### What the task requires:
Every record below needs to be set down exactly. Pictures do not belong in the copy.

### Data to use:
* * *

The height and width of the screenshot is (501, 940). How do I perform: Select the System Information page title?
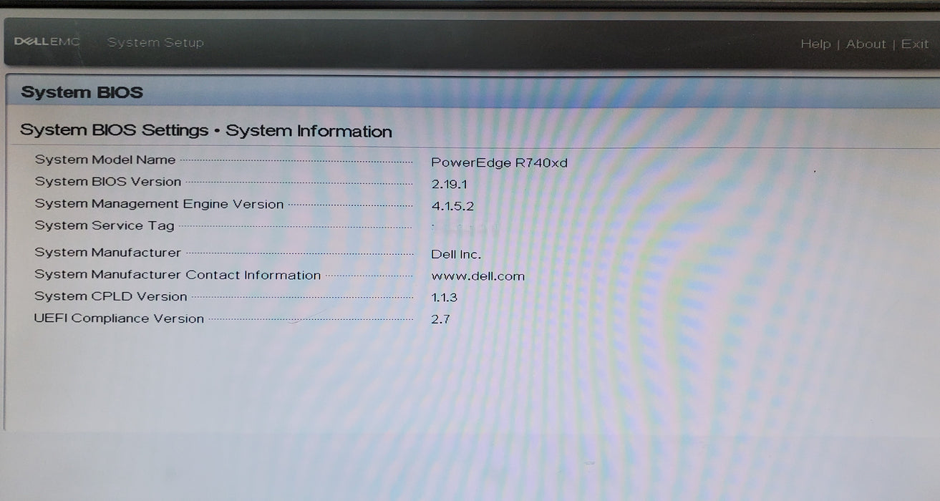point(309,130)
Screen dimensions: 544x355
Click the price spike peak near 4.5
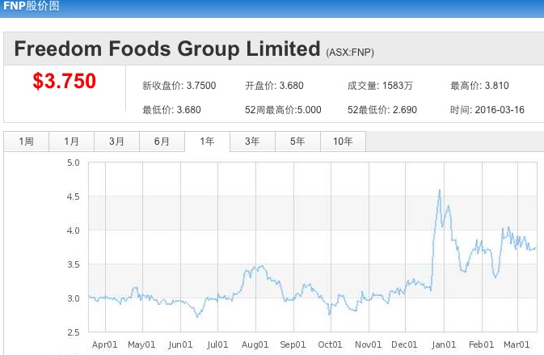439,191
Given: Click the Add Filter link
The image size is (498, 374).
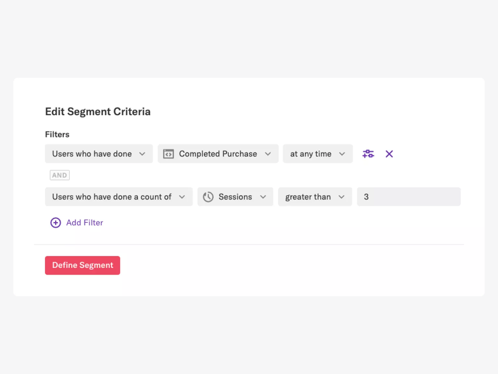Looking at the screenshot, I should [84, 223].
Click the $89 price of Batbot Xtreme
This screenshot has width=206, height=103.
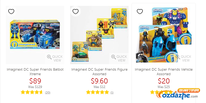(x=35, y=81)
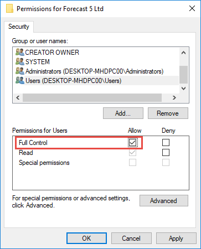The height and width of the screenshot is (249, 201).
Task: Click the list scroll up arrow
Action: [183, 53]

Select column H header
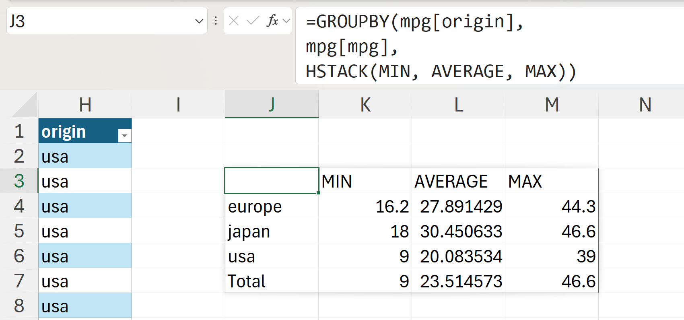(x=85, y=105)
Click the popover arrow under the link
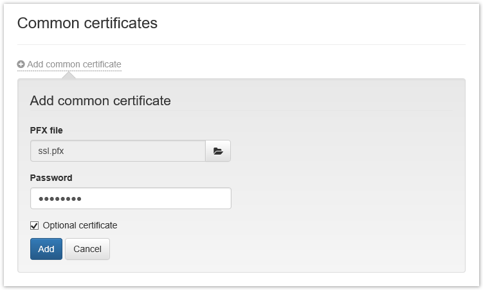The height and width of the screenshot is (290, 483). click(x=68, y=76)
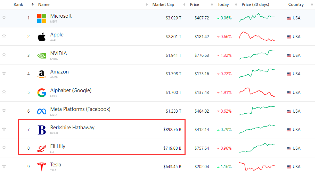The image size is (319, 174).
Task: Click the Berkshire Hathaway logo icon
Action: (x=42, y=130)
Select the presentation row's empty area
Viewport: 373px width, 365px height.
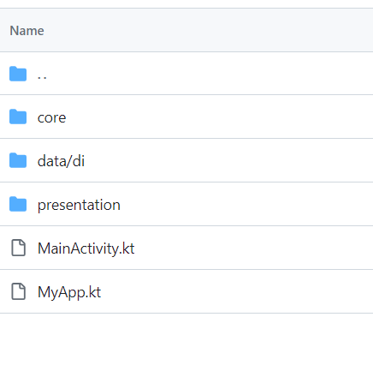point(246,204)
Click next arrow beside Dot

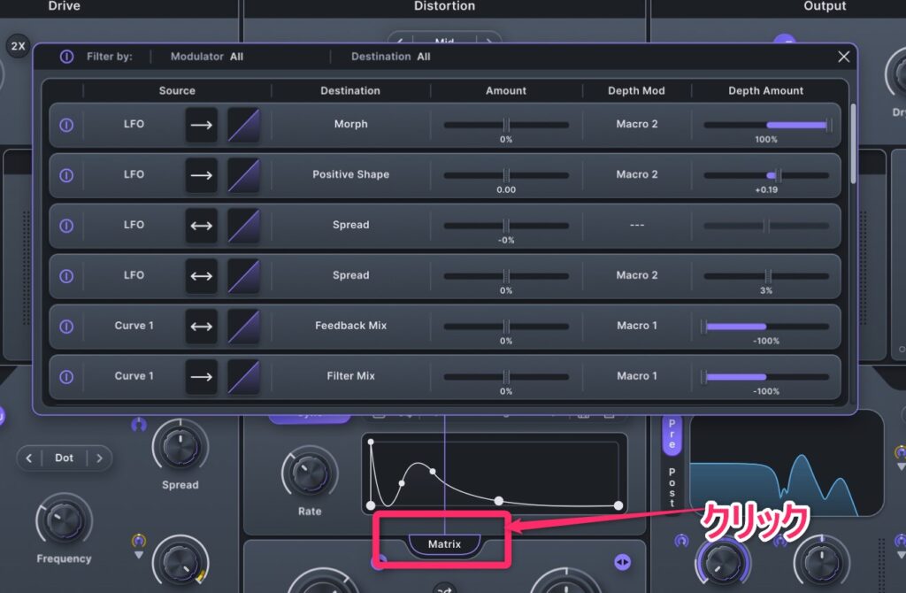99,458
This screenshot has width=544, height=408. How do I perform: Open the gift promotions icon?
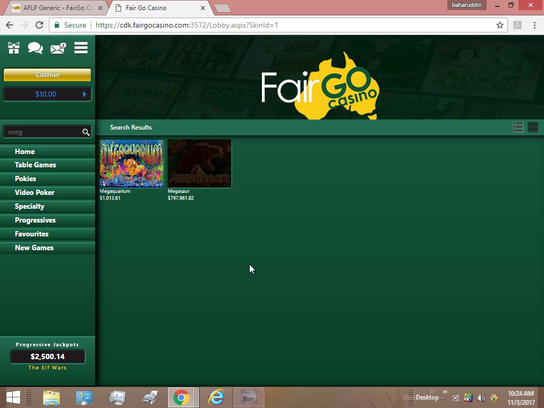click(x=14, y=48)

* * *

### Result for this task:
The height and width of the screenshot is (501, 940). How do I perform: Select the System Information page title?
point(309,130)
Screen dimensions: 544x355
Click the price spike peak near 4.5
439,191
Given: Click the Add Filter link
The image size is (498, 374).
Looking at the screenshot, I should [84, 223].
Click the $89 price of Batbot Xtreme
This screenshot has width=206, height=103.
(x=35, y=81)
The height and width of the screenshot is (249, 201).
Task: Click the list scroll up arrow
Action: [183, 53]

Select column H header
(x=85, y=105)
Click the popover arrow under the link
The height and width of the screenshot is (290, 483). click(x=68, y=76)
The image size is (319, 174).
Task: Click the Berkshire Hathaway logo icon
Action: (x=42, y=130)
Select the presentation row's empty area
Viewport: 373px width, 365px height.
point(246,204)
Click next arrow beside Dot

99,458
This screenshot has width=544, height=408. How do I perform: Open the gift promotions icon?
click(x=14, y=48)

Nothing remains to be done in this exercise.